__PASSAGE PROVIDED__
* * * * * * * * *
# Hello from Canada :)



## Gingerrrrr (Feb 12, 2008)

your horses are lovely!! welcome to the forum.


----------



## MirrorStage2009 (Sep 10, 2008)

*waves* Ohmigosh, I remember you from the LJ Equestrian forum! Hi!! Funny we joined on the same day! :lol: 

G'luck going back to school and getting into law! I had a friend who graduated law school and took the bar for three states...whoosh! I couldn't do it!! :shock:


----------



## PoptartShop (Jul 25, 2010)

Welcome to the Horse Forum! 
Have fun posting.


----------



## dame_wolf (Aug 15, 2008)

Welcome to the forum! Your horses are beautiful and I think it's wonderful that you adopted River. Sounds like the poor boy deserves a good retirement.


----------



## snowshoehair (Sep 4, 2008)

Welcome Skyhuntress!

Lovely family you have there!


----------



## o0hawaiigirl0o (Aug 8, 2008)
* * * * * * * * *
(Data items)
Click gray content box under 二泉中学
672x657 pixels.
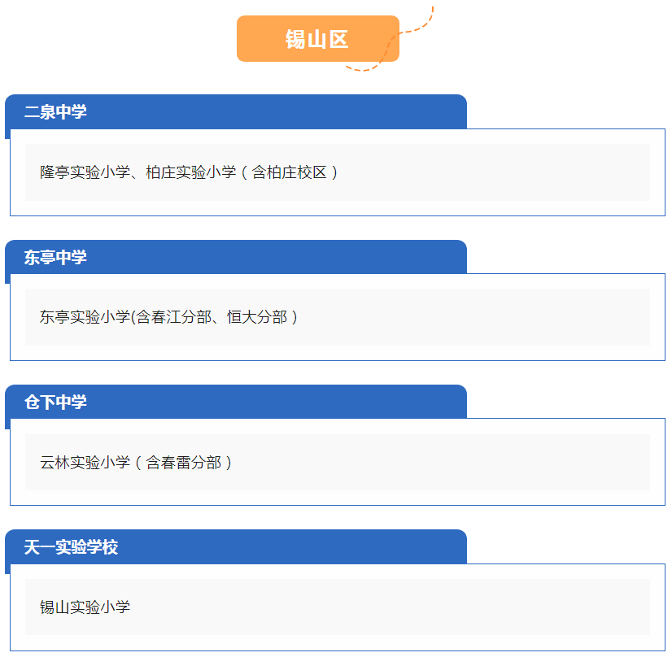[x=338, y=172]
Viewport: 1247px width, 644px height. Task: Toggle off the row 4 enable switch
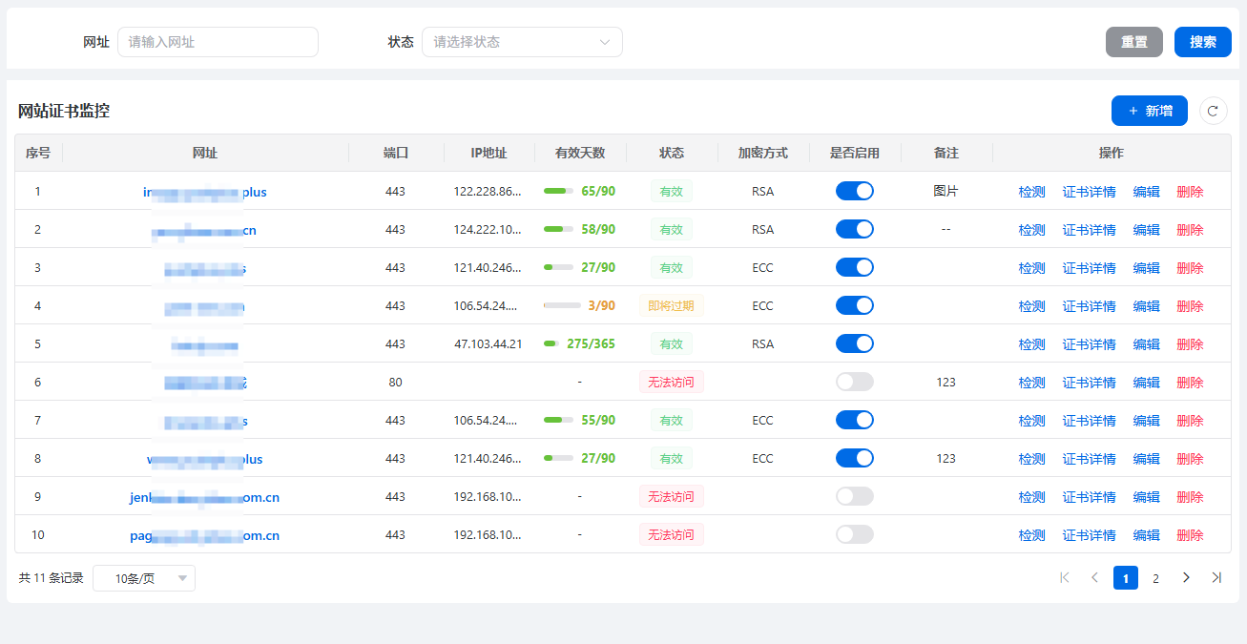click(x=854, y=305)
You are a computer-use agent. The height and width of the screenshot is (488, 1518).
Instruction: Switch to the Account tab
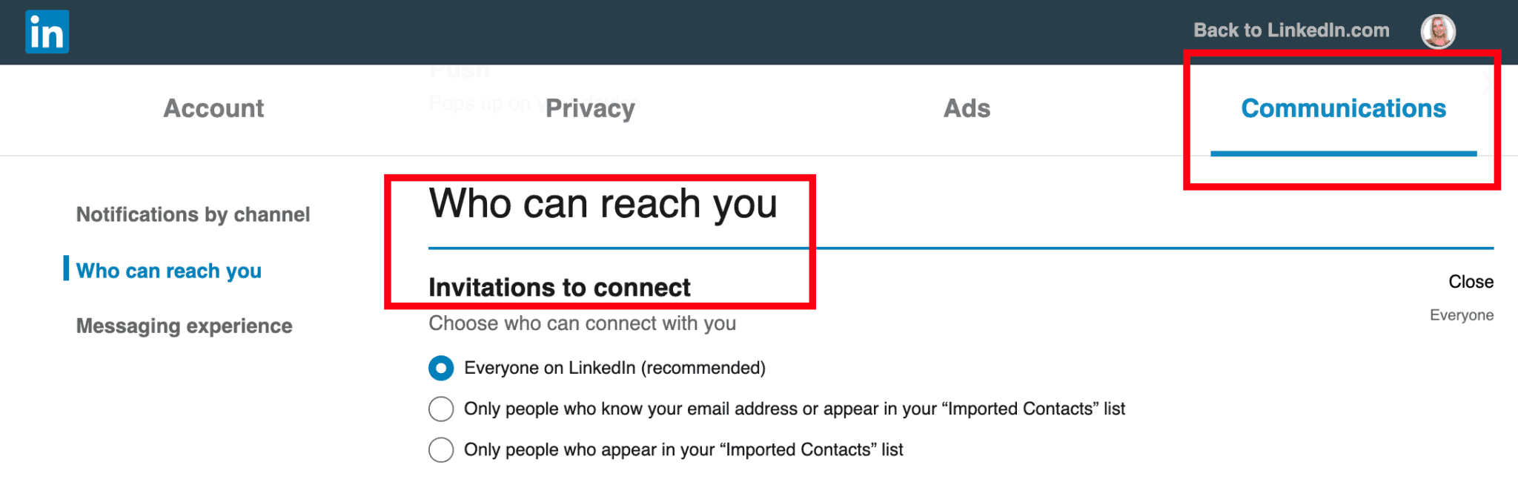click(213, 108)
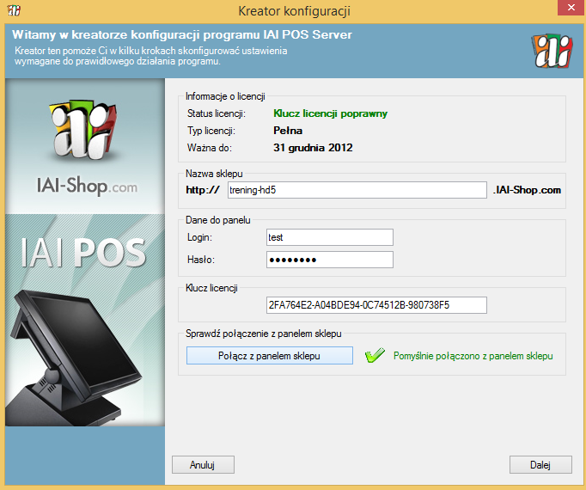Cancel the wizard with the Anuluj button
This screenshot has height=490, width=586.
coord(202,464)
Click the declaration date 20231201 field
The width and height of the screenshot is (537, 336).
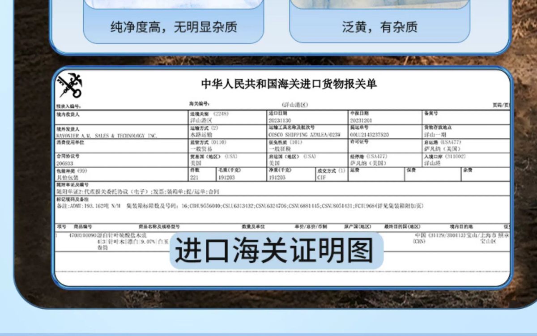point(363,121)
* * * * * * * * *
__EXERCISES__
(a) In the welcome thread, why does dame_wolf think it is wonderful that River was adopted?
(b) In the welcome thread, for how many states did MirrorStage2009's friend take the bar?
(c) Continue the welcome thread from its last line by writing the post under the final header.

__ANSWERS PER TASK__
(a) dame_wolf says River sounds like a horse that deserves a good retirement, so adopting him seems wonderful.

(b) Three states.

(c)
Welcome to the forum! I hope you'll like it around here.  I love your horses and their stories.


----------



## free_sprtd (Oct 18, 2007)

hey there and welcome! your horses are very lovely! i am especially in love with rico  can i come borrow him lol jk


----------



## my2geldings (Feb 18, 2008)

Welcome to the forums


----------



## Skyhuntress (Sep 9, 2008)

free_sprtd said:


> hey there and welcome! your horses are very lovely! i am especially in love with rico  can i come borrow him lol jk


haha, he is pretty cute 


thanks for all the welcomes!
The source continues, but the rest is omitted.